[WRITTEN TASK]: Copy every one of the following lines verbatim, keeping each character and line break as it stands.
------
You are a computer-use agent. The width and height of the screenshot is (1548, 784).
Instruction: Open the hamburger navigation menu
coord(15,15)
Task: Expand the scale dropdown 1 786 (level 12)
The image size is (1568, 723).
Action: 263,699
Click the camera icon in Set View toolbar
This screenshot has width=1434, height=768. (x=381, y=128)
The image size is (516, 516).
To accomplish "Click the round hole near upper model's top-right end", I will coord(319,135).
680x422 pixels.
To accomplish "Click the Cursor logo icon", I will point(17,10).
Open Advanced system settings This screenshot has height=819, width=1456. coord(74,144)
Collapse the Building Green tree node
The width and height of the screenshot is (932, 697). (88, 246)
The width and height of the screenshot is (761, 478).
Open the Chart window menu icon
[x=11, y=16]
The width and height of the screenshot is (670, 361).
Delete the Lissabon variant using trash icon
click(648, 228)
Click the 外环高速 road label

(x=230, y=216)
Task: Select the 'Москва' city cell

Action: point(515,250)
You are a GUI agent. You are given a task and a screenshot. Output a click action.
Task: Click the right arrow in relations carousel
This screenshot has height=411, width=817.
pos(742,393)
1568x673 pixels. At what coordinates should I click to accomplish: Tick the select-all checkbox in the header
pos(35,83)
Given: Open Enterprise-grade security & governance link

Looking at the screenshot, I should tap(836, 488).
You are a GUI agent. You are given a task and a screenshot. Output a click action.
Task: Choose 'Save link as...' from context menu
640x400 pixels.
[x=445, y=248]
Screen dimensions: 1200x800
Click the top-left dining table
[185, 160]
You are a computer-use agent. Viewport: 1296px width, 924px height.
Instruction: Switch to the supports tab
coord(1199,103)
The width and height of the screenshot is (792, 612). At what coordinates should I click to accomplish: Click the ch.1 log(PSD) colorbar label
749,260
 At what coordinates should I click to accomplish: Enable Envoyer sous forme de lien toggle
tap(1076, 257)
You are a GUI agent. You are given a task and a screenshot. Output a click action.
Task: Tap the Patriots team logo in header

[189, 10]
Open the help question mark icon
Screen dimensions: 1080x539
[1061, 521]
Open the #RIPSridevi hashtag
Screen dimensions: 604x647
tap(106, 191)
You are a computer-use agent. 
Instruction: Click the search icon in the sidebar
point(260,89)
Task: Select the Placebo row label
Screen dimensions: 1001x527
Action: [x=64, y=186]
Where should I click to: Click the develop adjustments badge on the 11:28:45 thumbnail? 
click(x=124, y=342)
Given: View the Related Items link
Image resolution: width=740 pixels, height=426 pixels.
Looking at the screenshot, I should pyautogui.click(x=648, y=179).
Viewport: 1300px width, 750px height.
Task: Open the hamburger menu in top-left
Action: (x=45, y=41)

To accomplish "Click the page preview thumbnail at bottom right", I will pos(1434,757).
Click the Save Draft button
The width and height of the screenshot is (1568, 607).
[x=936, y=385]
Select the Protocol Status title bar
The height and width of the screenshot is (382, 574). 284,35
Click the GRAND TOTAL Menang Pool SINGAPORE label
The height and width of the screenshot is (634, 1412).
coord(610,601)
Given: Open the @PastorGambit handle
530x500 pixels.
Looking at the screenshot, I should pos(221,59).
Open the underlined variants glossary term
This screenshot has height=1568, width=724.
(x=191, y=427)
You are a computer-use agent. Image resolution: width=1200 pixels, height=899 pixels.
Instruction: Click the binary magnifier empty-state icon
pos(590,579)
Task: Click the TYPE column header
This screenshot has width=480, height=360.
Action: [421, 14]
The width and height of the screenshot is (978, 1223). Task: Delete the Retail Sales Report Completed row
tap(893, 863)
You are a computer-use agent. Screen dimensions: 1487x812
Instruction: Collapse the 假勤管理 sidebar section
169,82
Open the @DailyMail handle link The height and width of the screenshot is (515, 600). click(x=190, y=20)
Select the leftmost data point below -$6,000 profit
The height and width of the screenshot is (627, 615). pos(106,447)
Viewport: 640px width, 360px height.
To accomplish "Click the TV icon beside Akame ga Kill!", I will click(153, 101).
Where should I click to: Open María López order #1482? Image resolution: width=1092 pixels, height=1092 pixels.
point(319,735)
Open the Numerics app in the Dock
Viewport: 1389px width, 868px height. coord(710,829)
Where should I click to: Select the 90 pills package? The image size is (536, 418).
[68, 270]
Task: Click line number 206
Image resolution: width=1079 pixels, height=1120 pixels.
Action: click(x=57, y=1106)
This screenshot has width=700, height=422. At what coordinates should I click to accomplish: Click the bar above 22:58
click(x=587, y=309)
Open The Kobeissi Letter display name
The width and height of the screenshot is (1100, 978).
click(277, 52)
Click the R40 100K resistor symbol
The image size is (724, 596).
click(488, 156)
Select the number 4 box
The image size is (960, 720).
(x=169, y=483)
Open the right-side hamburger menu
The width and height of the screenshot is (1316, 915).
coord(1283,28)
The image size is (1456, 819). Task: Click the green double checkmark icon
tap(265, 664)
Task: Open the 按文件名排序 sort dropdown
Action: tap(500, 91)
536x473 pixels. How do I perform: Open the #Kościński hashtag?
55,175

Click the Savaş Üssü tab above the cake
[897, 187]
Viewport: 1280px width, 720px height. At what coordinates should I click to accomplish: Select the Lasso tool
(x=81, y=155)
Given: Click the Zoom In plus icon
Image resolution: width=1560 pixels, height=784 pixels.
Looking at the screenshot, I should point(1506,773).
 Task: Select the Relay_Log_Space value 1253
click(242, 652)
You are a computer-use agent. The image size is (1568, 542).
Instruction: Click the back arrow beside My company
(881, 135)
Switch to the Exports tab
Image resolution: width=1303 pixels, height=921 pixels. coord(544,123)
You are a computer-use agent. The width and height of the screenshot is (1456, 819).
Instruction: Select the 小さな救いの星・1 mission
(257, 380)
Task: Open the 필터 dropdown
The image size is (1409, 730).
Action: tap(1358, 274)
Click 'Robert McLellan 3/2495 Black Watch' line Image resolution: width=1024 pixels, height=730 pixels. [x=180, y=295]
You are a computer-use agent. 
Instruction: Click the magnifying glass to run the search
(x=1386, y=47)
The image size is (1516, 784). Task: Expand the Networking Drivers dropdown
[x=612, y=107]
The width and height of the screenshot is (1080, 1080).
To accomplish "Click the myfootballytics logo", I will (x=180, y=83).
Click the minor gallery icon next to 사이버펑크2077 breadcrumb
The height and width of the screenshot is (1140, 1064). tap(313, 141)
------
[FINISHED EXERCISE]:
You are a computer-use agent. The width and height of the screenshot is (1548, 784).
Instruction: Open the hamburger navigation menu
coord(15,15)
Task: Expand the scale dropdown 1 786 (level 12)
The image size is (1568, 723).
Action: 263,699
Click the camera icon in Set View toolbar
This screenshot has width=1434, height=768. (x=381, y=128)
The image size is (516, 516).
To accomplish "Click the round hole near upper model's top-right end", I will coord(319,135).
680x422 pixels.
To accomplish "Click the Cursor logo icon", I will point(17,10).
Open Advanced system settings This screenshot has height=819, width=1456. coord(74,144)
Collapse the Building Green tree node
The width and height of the screenshot is (932, 697). (88, 246)
The width and height of the screenshot is (761, 478).
Open the Chart window menu icon
[x=11, y=16]
The width and height of the screenshot is (670, 361).
Delete the Lissabon variant using trash icon
click(648, 228)
Click the 外环高速 road label

(x=230, y=216)
Task: Select the 'Москва' city cell

Action: point(515,250)
You are a GUI agent. You are given a task and a screenshot. Output a click action.
Task: Click the right arrow in relations carousel
This screenshot has height=411, width=817.
pos(742,393)
1568x673 pixels. At what coordinates should I click to accomplish: Tick the select-all checkbox in the header
pos(35,83)
Given: Open Enterprise-grade security & governance link

Looking at the screenshot, I should tap(836, 488).
You are a GUI agent. You are given a task and a screenshot. Output a click action.
Task: Choose 'Save link as...' from context menu
640x400 pixels.
[x=445, y=248]
Screen dimensions: 1200x800
Click the top-left dining table
[185, 160]
You are a computer-use agent. Viewport: 1296px width, 924px height.
Instruction: Switch to the supports tab
coord(1199,103)
The width and height of the screenshot is (792, 612). At what coordinates should I click to accomplish: Click the ch.1 log(PSD) colorbar label
749,260
 At what coordinates should I click to accomplish: Enable Envoyer sous forme de lien toggle
tap(1076, 257)
You are a GUI agent. You are given a task and a screenshot. Output a click action.
Task: Tap the Patriots team logo in header

[189, 10]
Open the help question mark icon
Screen dimensions: 1080x539
[1061, 521]
Open the #RIPSridevi hashtag
Screen dimensions: 604x647
tap(106, 191)
You are a computer-use agent. 
Instruction: Click the search icon in the sidebar
point(260,89)
Task: Select the Placebo row label
Screen dimensions: 1001x527
Action: [x=64, y=186]
Where should I click to: Click the develop adjustments badge on the 11:28:45 thumbnail? 
click(x=124, y=342)
Given: View the Related Items link
Image resolution: width=740 pixels, height=426 pixels.
Looking at the screenshot, I should pyautogui.click(x=648, y=179).
Viewport: 1300px width, 750px height.
Task: Open the hamburger menu in top-left
Action: (x=45, y=41)

To accomplish "Click the page preview thumbnail at bottom right", I will pos(1434,757).
Click the Save Draft button
The width and height of the screenshot is (1568, 607).
[x=936, y=385]
Select the Protocol Status title bar
The height and width of the screenshot is (382, 574). 284,35
Click the GRAND TOTAL Menang Pool SINGAPORE label
The height and width of the screenshot is (634, 1412).
coord(610,601)
Given: Open the @PastorGambit handle
530x500 pixels.
Looking at the screenshot, I should pos(221,59).
Open the underlined variants glossary term
This screenshot has height=1568, width=724.
(x=191, y=427)
You are a computer-use agent. Image resolution: width=1200 pixels, height=899 pixels.
Instruction: Click the binary magnifier empty-state icon
pos(590,579)
Task: Click the TYPE column header
This screenshot has width=480, height=360.
Action: [421, 14]
The width and height of the screenshot is (978, 1223). Task: Delete the Retail Sales Report Completed row
tap(893, 863)
You are a computer-use agent. Screen dimensions: 1487x812
Instruction: Collapse the 假勤管理 sidebar section
169,82
Open the @DailyMail handle link The height and width of the screenshot is (515, 600). click(x=190, y=20)
Select the leftmost data point below -$6,000 profit
The height and width of the screenshot is (627, 615). pos(106,447)
Viewport: 640px width, 360px height.
To accomplish "Click the TV icon beside Akame ga Kill!", I will click(153, 101).
Where should I click to: Open María López order #1482? Image resolution: width=1092 pixels, height=1092 pixels.
point(319,735)
Open the Numerics app in the Dock
Viewport: 1389px width, 868px height. coord(710,829)
Where should I click to: Select the 90 pills package? The image size is (536, 418).
[68, 270]
Task: Click line number 206
Image resolution: width=1079 pixels, height=1120 pixels.
Action: click(x=57, y=1106)
This screenshot has width=700, height=422. At what coordinates should I click to accomplish: Click the bar above 22:58
click(x=587, y=309)
Open The Kobeissi Letter display name
The width and height of the screenshot is (1100, 978).
click(277, 52)
Click the R40 100K resistor symbol
The image size is (724, 596).
click(488, 156)
Select the number 4 box
The image size is (960, 720).
(x=169, y=483)
Open the right-side hamburger menu
The width and height of the screenshot is (1316, 915).
coord(1283,28)
The image size is (1456, 819). Task: Click the green double checkmark icon
tap(265, 664)
Task: Open the 按文件名排序 sort dropdown
Action: tap(500, 91)
536x473 pixels. How do I perform: Open the #Kościński hashtag?
55,175

Click the Savaş Üssü tab above the cake
[897, 187]
Viewport: 1280px width, 720px height. At what coordinates should I click to accomplish: Select the Lasso tool
(x=81, y=155)
Given: Click the Zoom In plus icon
Image resolution: width=1560 pixels, height=784 pixels.
Looking at the screenshot, I should point(1506,773).
 Task: Select the Relay_Log_Space value 1253
click(242, 652)
You are a computer-use agent. The image size is (1568, 542).
Instruction: Click the back arrow beside My company
(881, 135)
Switch to the Exports tab
Image resolution: width=1303 pixels, height=921 pixels. coord(544,123)
You are a computer-use agent. The width and height of the screenshot is (1456, 819).
Instruction: Select the 小さな救いの星・1 mission
(257, 380)
Task: Open the 필터 dropdown
The image size is (1409, 730).
Action: tap(1358, 274)
Click 'Robert McLellan 3/2495 Black Watch' line Image resolution: width=1024 pixels, height=730 pixels. [x=180, y=295]
You are a computer-use agent. 
Instruction: Click the magnifying glass to run the search
(x=1386, y=47)
The image size is (1516, 784). Task: Expand the Networking Drivers dropdown
[x=612, y=107]
The width and height of the screenshot is (1080, 1080).
To accomplish "Click the myfootballytics logo", I will (x=180, y=83).
Click the minor gallery icon next to 사이버펑크2077 breadcrumb
The height and width of the screenshot is (1140, 1064). tap(313, 141)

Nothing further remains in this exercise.